## What to do:
1 – In the reflection below on working at a school, how long has the writer worked there?
2 – In the reflection below on working at a school, list every kind of children the writer says they had to put up with.

===== Selection =====

I think it's so interesting how my perspective has changed these eight months working at the school. It's only a few weeks left and that thought makes me realize how much I will miss this job. I've learned so freaking much. When I started, I thought "well this will be a piece of freaking cake", but oh, how I was wrong.. I have had to put up with angry parents, angry children, happy children, sad children, screaming children, screaming teachers, violent children. I have had to wipe the butt of a boy that pooped himself. Twice. I have gotten nose-bleeded on, I have eaten some shitty ass food and I have done it with a smile on my face (most of the time) and I've shed some tears as well. It's not an easy job and I respect all the amazing people who put up with this.

Anyhow, I'm certain about one thing. Children are marvelous. They are freaking geniuses and so smart and so loving. They see possibilities in almost everything they do and they are experts in collaborating with inspiration and idea. Once something pops into their minds, they will hold on to that idea and do whatever it takes (even sneak out from lunch having all the teachers looking for them just to find them drawing on the blackboard back in the classroom) to make it reality. And even though they break every rule over and over and over again, they are somehow able to hatch new ideas, more crazier than the other one, over and over again. I also get ideas. But sometimes I give up and let them go too easily without having even tried. What a waste of good ideas!

It seems that we are born with an ability of acting and creating out of inspiration but somewhere along the way of "growing up", that ability becomes less of a priority. Eventually, we have a much harder time tapping into that source of endless creativity. Maybe that is really what "growing up" is like - losing the ability to be acting out of inspiration?However, I don't think we loose it. Not at all. We only forget we are more than we are sometimes...

===== Information supplied =====

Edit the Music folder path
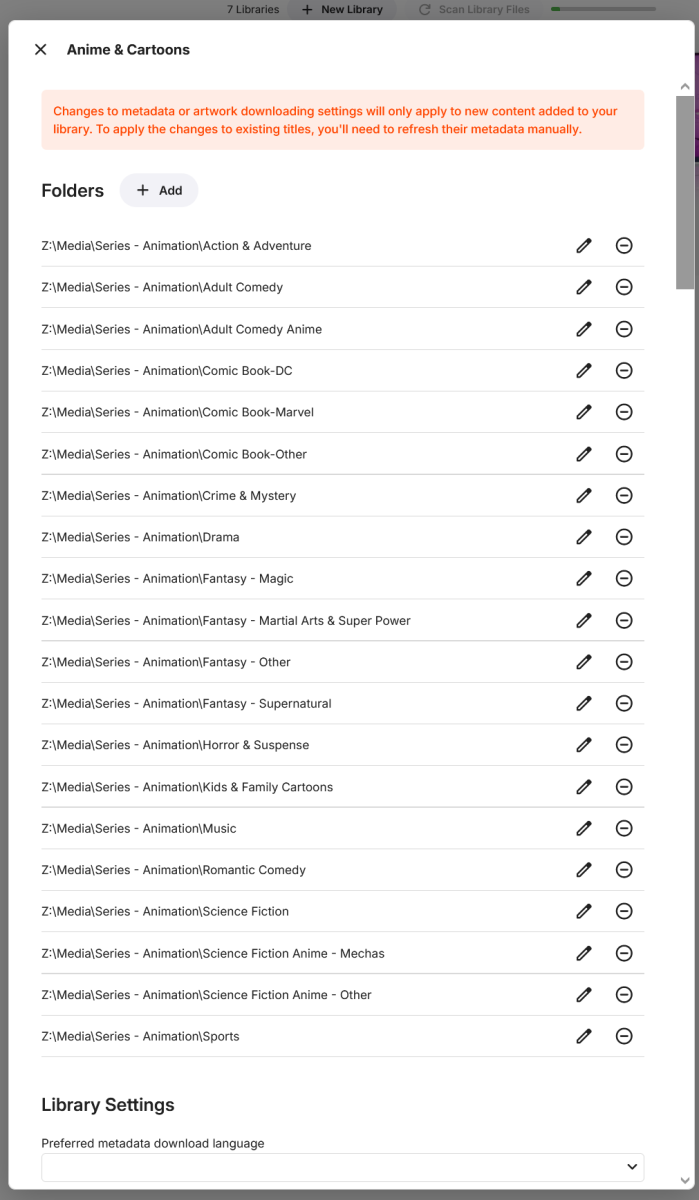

=====

## Per-task answers:
1 – Eight months.

2 –
- Angry children
- Happy children
- Sad children
- Screaming children
- Violent children